Chris b guitar back cover image

What inspires you to play guitar?

In a word; it makes me feel better. It’s partly a meditative state which calms the mind, a tactile sense of moving air and muscle that stems from impulses of one’s own mind which probably releases endorphins, the satisfaction of having worked on some music, technique, or song, and it comes out in a good way. There is also another dimension when you combine with others; it’s a shot of joy playing with people and hearing the connection between the musicians in real-time that results in a satisfying soundscape. I love playing melodies and I love backing up a singer with chords or fills. It’s something else altogether; hearing other musicians playing and having fun, expressing emotions, and creating makes me want to as well – always did.

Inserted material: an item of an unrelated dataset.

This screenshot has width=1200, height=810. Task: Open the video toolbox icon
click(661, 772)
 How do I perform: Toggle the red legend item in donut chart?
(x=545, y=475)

Who are your favorite guitar players and why?

There is an ever-changing lineup. I like most kinds of music styles so I gravitate towards players that command different styles. Currently I listen mostly to Guthrie Govan. He, to me, feels so far ahead of everyone else. His ability, both technically and mentally, is gobsmacking. He seems to pick all the right notes at the right times, create excitement, and he blows you away with sheer technical ability. I also really like Lari Basilio, for much the same reasons. Both have a great sense of tone and melody but can rip a phrase quite smartly. There’s Beck, so sad of his passing, who takes old songs and makes them new. Another king of tone! Others are Pat Metheny. His early works inspired a lifetime of passion for playing. He, probably more than anyone, inspired me to move to Boston for music school. There’s Pierre Bensusan with his unmatched acoustic solo compositions. I could go on and on!

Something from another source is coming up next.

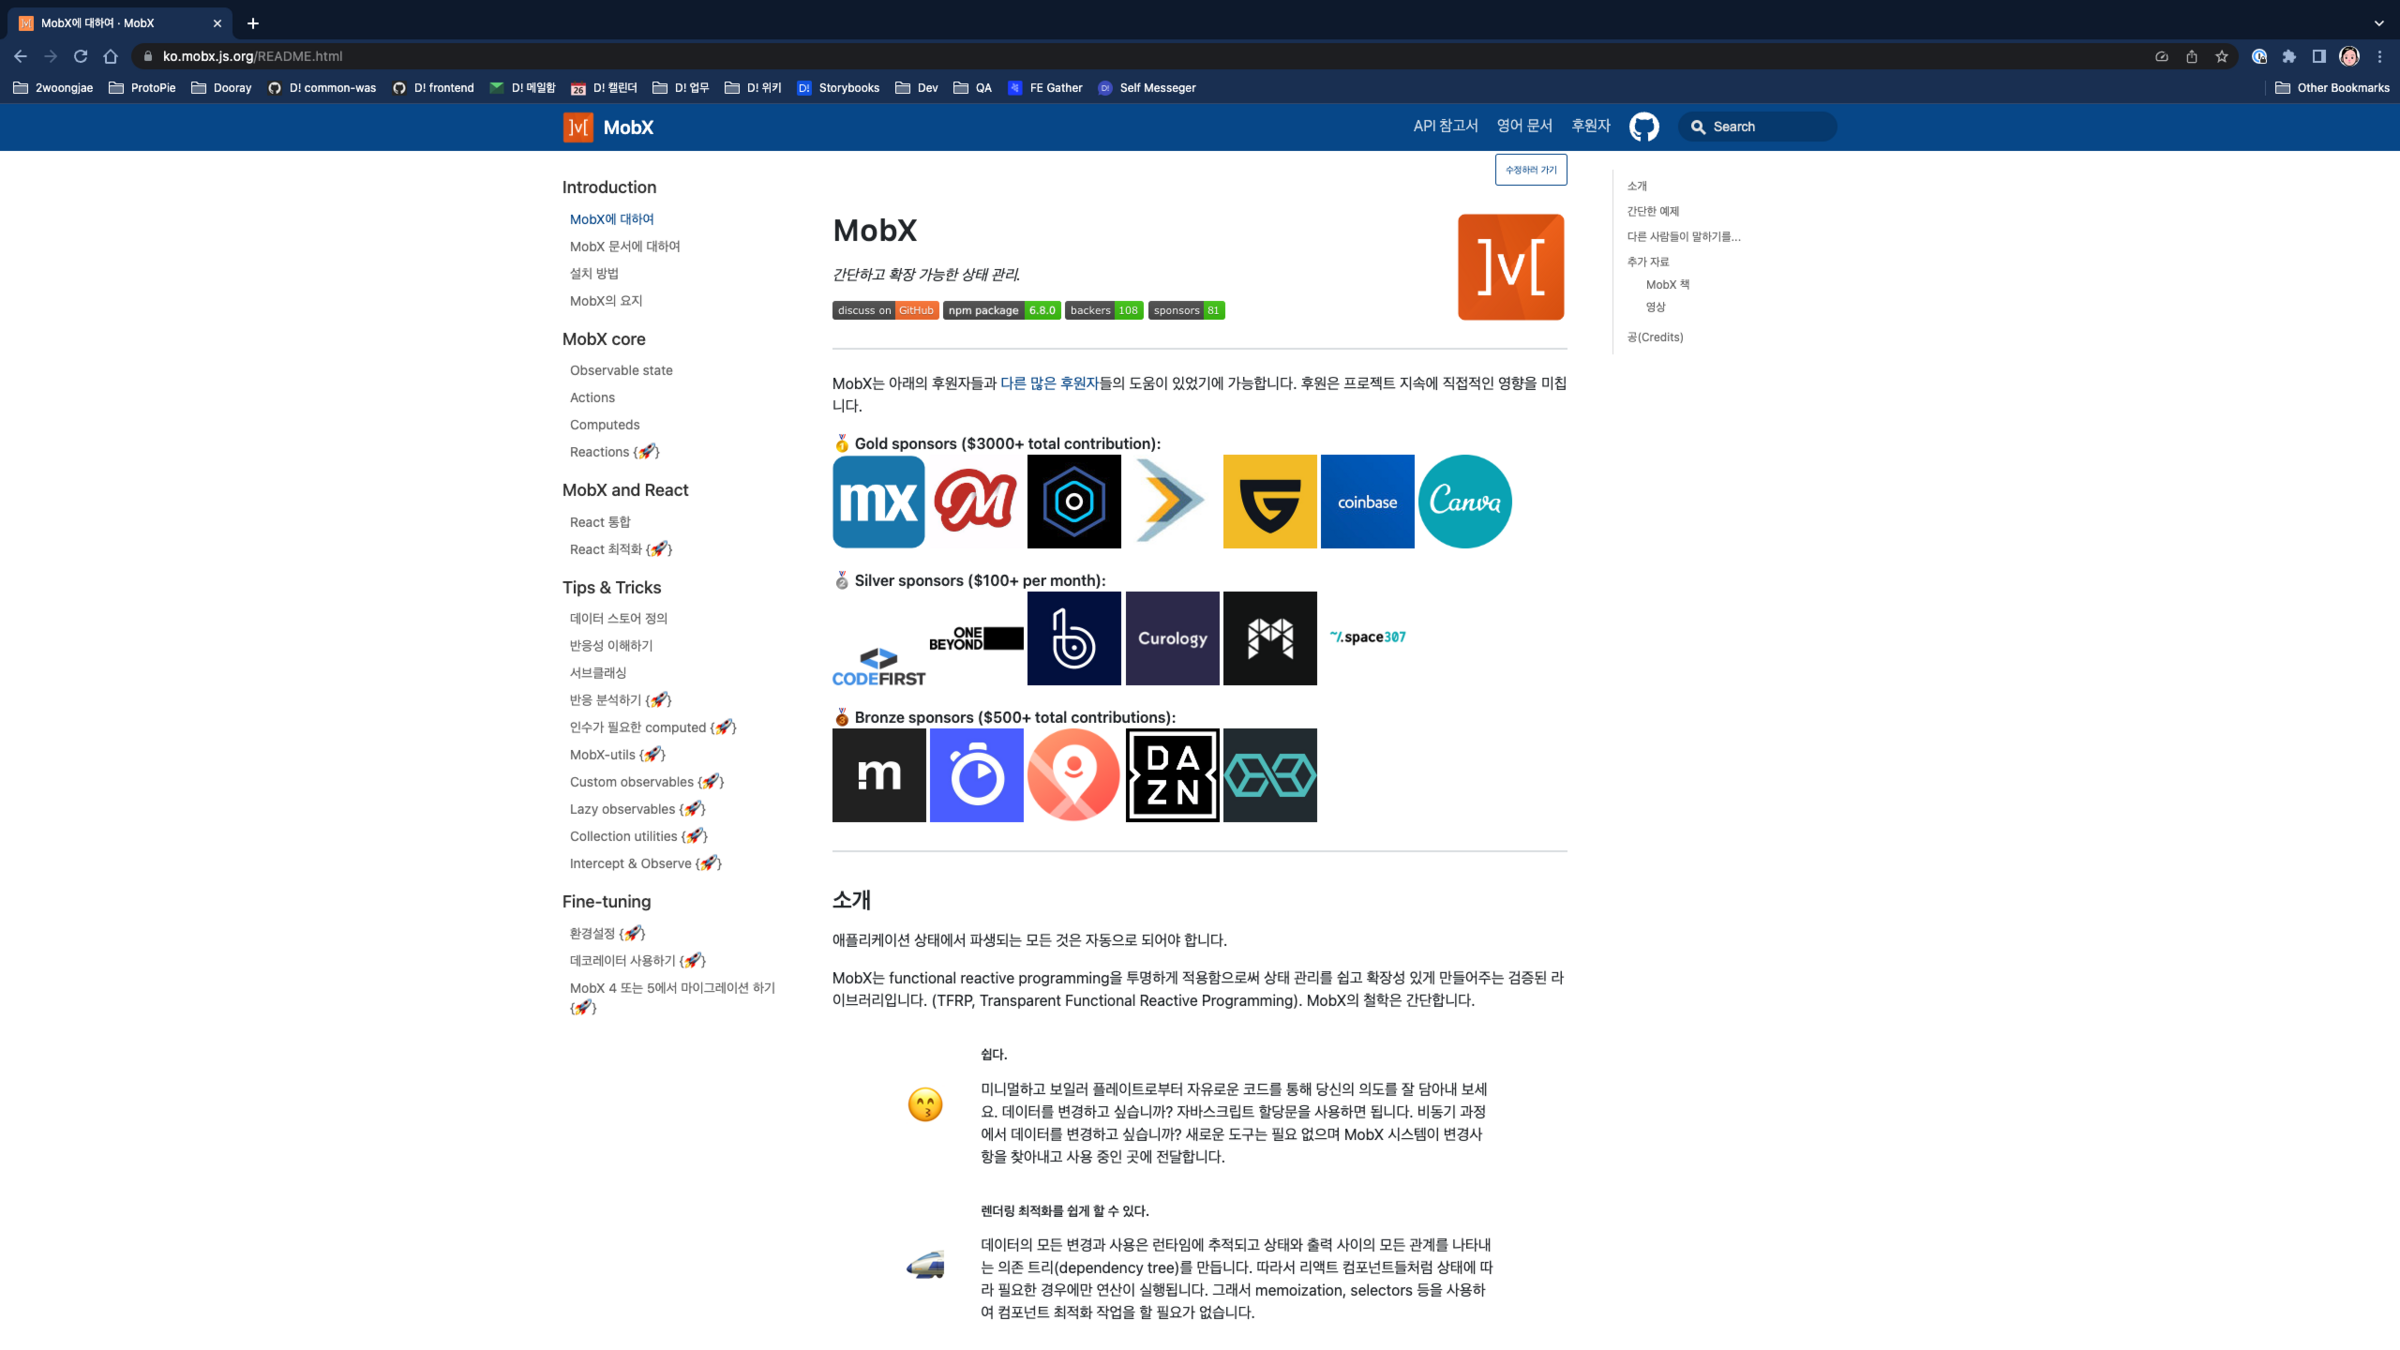Open the Canva sponsor logo
The height and width of the screenshot is (1350, 2400).
(x=1464, y=501)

What is the most important lesson you tell your students about playing guitar?

Enjoy! If you’re not having fun, it’s pointless. It’s hard in the early stages as everything is a struggle. Learning the first few chords and songs takes effort but there is so much music that can be played and enjoyed by knowing only a few basic chords and strums.

What have you learned from your students about the art of teaching guitar in the decades that you taught at CCAE?

Lots. I feel like I learn something every time. I’ve learned to walk them through all the things I ask them to do. In that respect my classes are as much an exercise routine as information. Come back to things and repeat. Go slower. Ask what they need. Make them part of the classroom by encouraging participation. Allow them to express needs or simply help explain something they only grasped themselves a minute earlier. In the end, I’m probably a totally different teacher than what I was when I started at CCAE. Hopefully better!